* [What you are asked to do]: Only the lines from the one that includes "The height and" through the last line below belong in the reply, copied exactly and without pictures.

* [Records provided]:
[Start of section]

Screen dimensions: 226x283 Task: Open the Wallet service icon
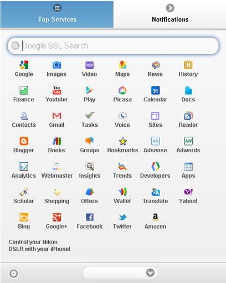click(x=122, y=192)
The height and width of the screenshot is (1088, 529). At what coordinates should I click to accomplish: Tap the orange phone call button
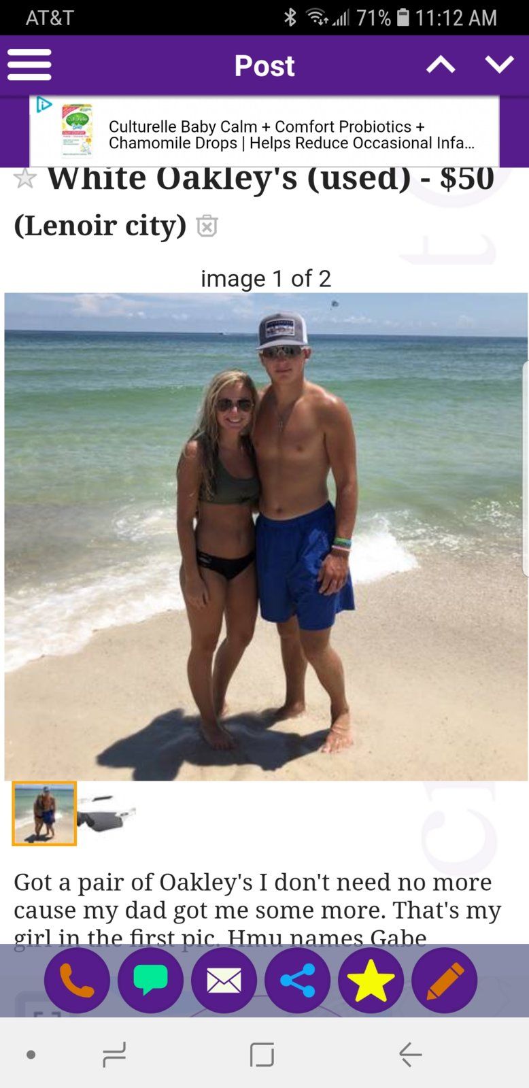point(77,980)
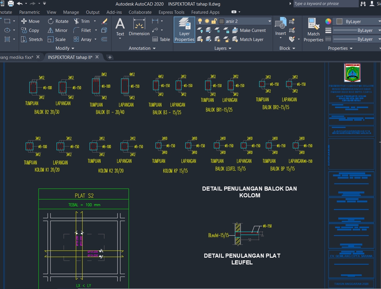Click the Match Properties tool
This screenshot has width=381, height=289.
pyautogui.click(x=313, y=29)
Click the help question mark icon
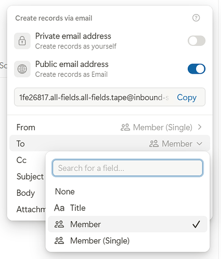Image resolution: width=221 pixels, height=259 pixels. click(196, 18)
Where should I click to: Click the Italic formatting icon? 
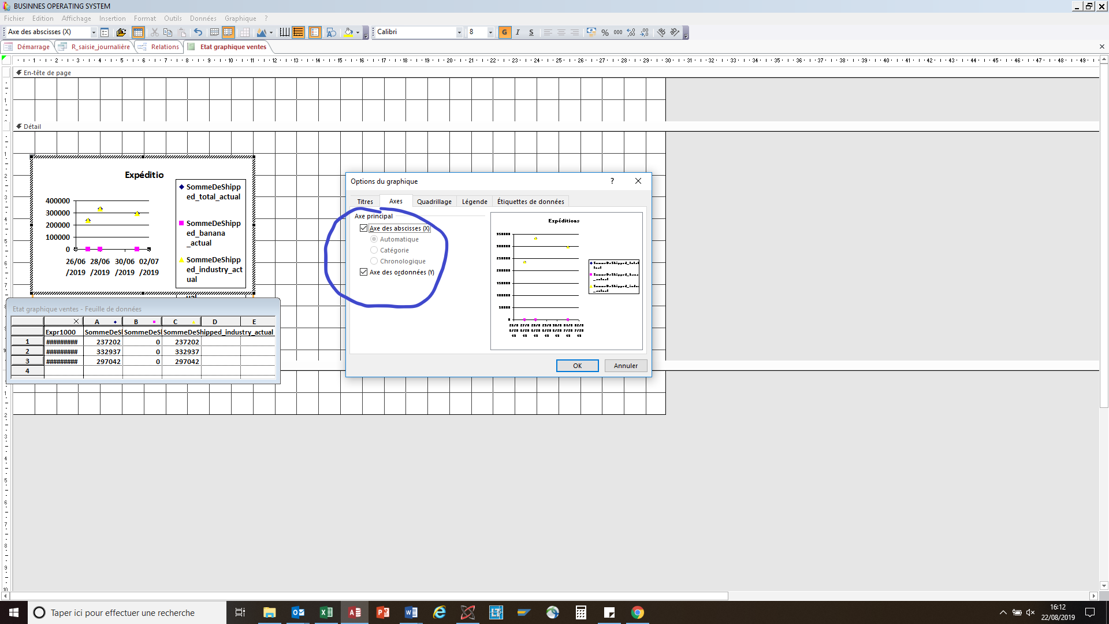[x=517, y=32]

[End of section]

* [Worked solution]:
The height and width of the screenshot is (1088, 529). At what coordinates should I click to accomplish: Tap the orange phone call button
point(77,980)
Click the Match Properties tool
This screenshot has width=381, height=289.
pyautogui.click(x=313, y=29)
Click the help question mark icon
Image resolution: width=221 pixels, height=259 pixels. click(196, 18)
Where should I click to: Click the Italic formatting icon? 
[x=517, y=32]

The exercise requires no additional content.